→ TASK INSTRUCTIONS:
Copy every line of the entries below without changing a character.

━━━━━ DATA FOR THIS TASK ━━━━━

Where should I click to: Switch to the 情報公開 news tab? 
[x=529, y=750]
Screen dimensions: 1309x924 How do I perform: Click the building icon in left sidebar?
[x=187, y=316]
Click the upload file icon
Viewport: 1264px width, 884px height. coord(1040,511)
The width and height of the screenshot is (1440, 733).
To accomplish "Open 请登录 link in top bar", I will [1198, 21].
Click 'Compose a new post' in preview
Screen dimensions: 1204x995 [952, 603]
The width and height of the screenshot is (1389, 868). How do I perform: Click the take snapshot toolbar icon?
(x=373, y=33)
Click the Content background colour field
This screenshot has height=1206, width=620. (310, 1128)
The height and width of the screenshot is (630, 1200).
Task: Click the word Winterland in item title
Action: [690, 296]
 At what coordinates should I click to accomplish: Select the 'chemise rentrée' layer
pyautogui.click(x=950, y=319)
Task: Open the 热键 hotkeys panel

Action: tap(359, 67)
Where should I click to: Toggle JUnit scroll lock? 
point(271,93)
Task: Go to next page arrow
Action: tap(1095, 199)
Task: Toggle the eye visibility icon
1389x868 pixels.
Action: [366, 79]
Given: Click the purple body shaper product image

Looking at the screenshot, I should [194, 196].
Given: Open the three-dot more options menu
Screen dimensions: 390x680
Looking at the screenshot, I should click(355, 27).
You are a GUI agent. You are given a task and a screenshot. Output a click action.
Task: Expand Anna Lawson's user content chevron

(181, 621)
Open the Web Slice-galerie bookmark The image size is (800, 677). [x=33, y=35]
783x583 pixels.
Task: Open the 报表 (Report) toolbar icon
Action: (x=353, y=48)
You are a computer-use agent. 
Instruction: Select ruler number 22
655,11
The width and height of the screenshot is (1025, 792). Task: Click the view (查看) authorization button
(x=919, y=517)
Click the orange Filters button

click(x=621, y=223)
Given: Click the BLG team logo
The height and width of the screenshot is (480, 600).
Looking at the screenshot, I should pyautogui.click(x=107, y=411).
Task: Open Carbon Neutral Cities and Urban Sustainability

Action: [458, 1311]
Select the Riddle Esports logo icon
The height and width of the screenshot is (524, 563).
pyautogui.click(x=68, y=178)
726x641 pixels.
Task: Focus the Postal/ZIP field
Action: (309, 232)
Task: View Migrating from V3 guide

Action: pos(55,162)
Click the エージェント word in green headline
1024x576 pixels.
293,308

━━━━━

→ FULL OUTPUT:
Where should I click to: Switch to the 情報公開 news tab? 
[x=529, y=750]
Screen dimensions: 1309x924 How do I perform: Click the building icon in left sidebar?
[x=187, y=316]
Click the upload file icon
Viewport: 1264px width, 884px height. coord(1040,511)
The width and height of the screenshot is (1440, 733).
To accomplish "Open 请登录 link in top bar", I will [1198, 21].
Click 'Compose a new post' in preview
Screen dimensions: 1204x995 [952, 603]
The width and height of the screenshot is (1389, 868). How do I perform: Click the take snapshot toolbar icon?
(x=373, y=33)
Click the Content background colour field
This screenshot has height=1206, width=620. (310, 1128)
The height and width of the screenshot is (630, 1200).
Task: Click the word Winterland in item title
Action: [690, 296]
 At what coordinates should I click to accomplish: Select the 'chemise rentrée' layer
pyautogui.click(x=950, y=319)
Task: Open the 热键 hotkeys panel

Action: tap(359, 67)
Where should I click to: Toggle JUnit scroll lock? 
point(271,93)
Task: Go to next page arrow
Action: tap(1095, 199)
Task: Toggle the eye visibility icon
1389x868 pixels.
Action: [366, 79]
Given: Click the purple body shaper product image

Looking at the screenshot, I should [194, 196].
Given: Open the three-dot more options menu
Screen dimensions: 390x680
Looking at the screenshot, I should click(355, 27).
You are a GUI agent. You are given a task and a screenshot. Output a click action.
Task: Expand Anna Lawson's user content chevron

(181, 621)
Open the Web Slice-galerie bookmark The image size is (800, 677). [x=33, y=35]
783x583 pixels.
Task: Open the 报表 (Report) toolbar icon
Action: (x=353, y=48)
You are a computer-use agent. 
Instruction: Select ruler number 22
655,11
The width and height of the screenshot is (1025, 792). Task: Click the view (查看) authorization button
(x=919, y=517)
Click the orange Filters button

click(x=621, y=223)
Given: Click the BLG team logo
The height and width of the screenshot is (480, 600).
Looking at the screenshot, I should pyautogui.click(x=107, y=411).
Task: Open Carbon Neutral Cities and Urban Sustainability

Action: [458, 1311]
Select the Riddle Esports logo icon
The height and width of the screenshot is (524, 563).
pyautogui.click(x=68, y=178)
726x641 pixels.
Task: Focus the Postal/ZIP field
Action: (309, 232)
Task: View Migrating from V3 guide

Action: pos(55,162)
Click the エージェント word in green headline
1024x576 pixels.
293,308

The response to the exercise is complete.